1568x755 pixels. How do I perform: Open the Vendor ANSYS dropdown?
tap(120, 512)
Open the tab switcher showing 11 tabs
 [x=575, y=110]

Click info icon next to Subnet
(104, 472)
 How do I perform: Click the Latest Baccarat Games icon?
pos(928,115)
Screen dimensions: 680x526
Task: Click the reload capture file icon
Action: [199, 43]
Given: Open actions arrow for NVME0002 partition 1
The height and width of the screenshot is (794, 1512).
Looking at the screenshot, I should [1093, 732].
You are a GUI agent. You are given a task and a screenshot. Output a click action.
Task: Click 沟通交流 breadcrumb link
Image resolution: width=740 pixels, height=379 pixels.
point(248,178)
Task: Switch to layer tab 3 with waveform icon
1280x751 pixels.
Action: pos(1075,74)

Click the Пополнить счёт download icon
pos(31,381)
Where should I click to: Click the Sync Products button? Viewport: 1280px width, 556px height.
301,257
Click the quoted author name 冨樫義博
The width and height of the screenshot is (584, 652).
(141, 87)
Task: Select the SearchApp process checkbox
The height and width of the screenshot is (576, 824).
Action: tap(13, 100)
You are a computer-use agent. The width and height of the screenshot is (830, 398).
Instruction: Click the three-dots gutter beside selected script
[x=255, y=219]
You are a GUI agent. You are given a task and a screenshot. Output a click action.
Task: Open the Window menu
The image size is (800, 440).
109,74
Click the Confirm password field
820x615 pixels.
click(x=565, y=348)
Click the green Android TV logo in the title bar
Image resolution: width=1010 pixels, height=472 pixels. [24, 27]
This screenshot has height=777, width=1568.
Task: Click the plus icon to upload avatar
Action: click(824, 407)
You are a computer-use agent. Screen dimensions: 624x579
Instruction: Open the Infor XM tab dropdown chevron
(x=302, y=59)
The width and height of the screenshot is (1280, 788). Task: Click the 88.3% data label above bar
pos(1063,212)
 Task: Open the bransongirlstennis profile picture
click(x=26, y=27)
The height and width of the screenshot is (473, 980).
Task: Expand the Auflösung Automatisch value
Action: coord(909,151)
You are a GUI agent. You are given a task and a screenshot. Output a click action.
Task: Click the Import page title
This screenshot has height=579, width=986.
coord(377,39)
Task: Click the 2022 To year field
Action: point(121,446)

-- What is asked --
Convert each line of the records above into a JSON list of strings, one string per line, and omit any blank lines.

-- Output for this task --
[
  "1568x755 pixels. How do I perform: Open the Vendor ANSYS dropdown?",
  "tap(120, 512)",
  "Open the tab switcher showing 11 tabs",
  " [x=575, y=110]",
  "Click info icon next to Subnet",
  "(104, 472)",
  " How do I perform: Click the Latest Baccarat Games icon?",
  "pos(928,115)",
  "Screen dimensions: 680x526",
  "Task: Click the reload capture file icon",
  "Action: [199, 43]",
  "Given: Open actions arrow for NVME0002 partition 1",
  "The height and width of the screenshot is (794, 1512).",
  "Looking at the screenshot, I should [1093, 732].",
  "You are a GUI agent. You are given a task and a screenshot. Output a click action.",
  "Task: Click 沟通交流 breadcrumb link",
  "Image resolution: width=740 pixels, height=379 pixels.",
  "point(248,178)",
  "Task: Switch to layer tab 3 with waveform icon",
  "1280x751 pixels.",
  "Action: pos(1075,74)",
  "Click the Пополнить счёт download icon",
  "pos(31,381)",
  "Where should I click to: Click the Sync Products button? Viewport: 1280px width, 556px height.",
  "301,257",
  "Click the quoted author name 冨樫義博",
  "The width and height of the screenshot is (584, 652).",
  "(141, 87)",
  "Task: Select the SearchApp process checkbox",
  "The height and width of the screenshot is (576, 824).",
  "Action: tap(13, 100)",
  "You are a computer-use agent. The width and height of the screenshot is (830, 398).",
  "Instruction: Click the three-dots gutter beside selected script",
  "[x=255, y=219]",
  "You are a GUI agent. You are given a task and a screenshot. Output a click action.",
  "Task: Open the Window menu",
  "The image size is (800, 440).",
  "109,74",
  "Click the Confirm password field",
  "820x615 pixels.",
  "click(x=565, y=348)",
  "Click the green Android TV logo in the title bar",
  "Image resolution: width=1010 pixels, height=472 pixels. [24, 27]",
  "This screenshot has height=777, width=1568.",
  "Task: Click the plus icon to upload avatar",
  "Action: click(824, 407)",
  "You are a computer-use agent. Screen dimensions: 624x579",
  "Instruction: Open the Infor XM tab dropdown chevron",
  "(x=302, y=59)",
  "The width and height of the screenshot is (1280, 788). Task: Click the 88.3% data label above bar",
  "pos(1063,212)",
  " Task: Open the bransongirlstennis profile picture",
  "click(x=26, y=27)",
  "The height and width of the screenshot is (473, 980).",
  "Task: Expand the Auflösung Automatisch value",
  "Action: coord(909,151)",
  "You are a GUI agent. You are given a task and a screenshot. Output a click action.",
  "Task: Click the Import page title",
  "This screenshot has height=579, width=986.",
  "coord(377,39)",
  "Task: Click the 2022 To year field",
  "Action: point(121,446)"
]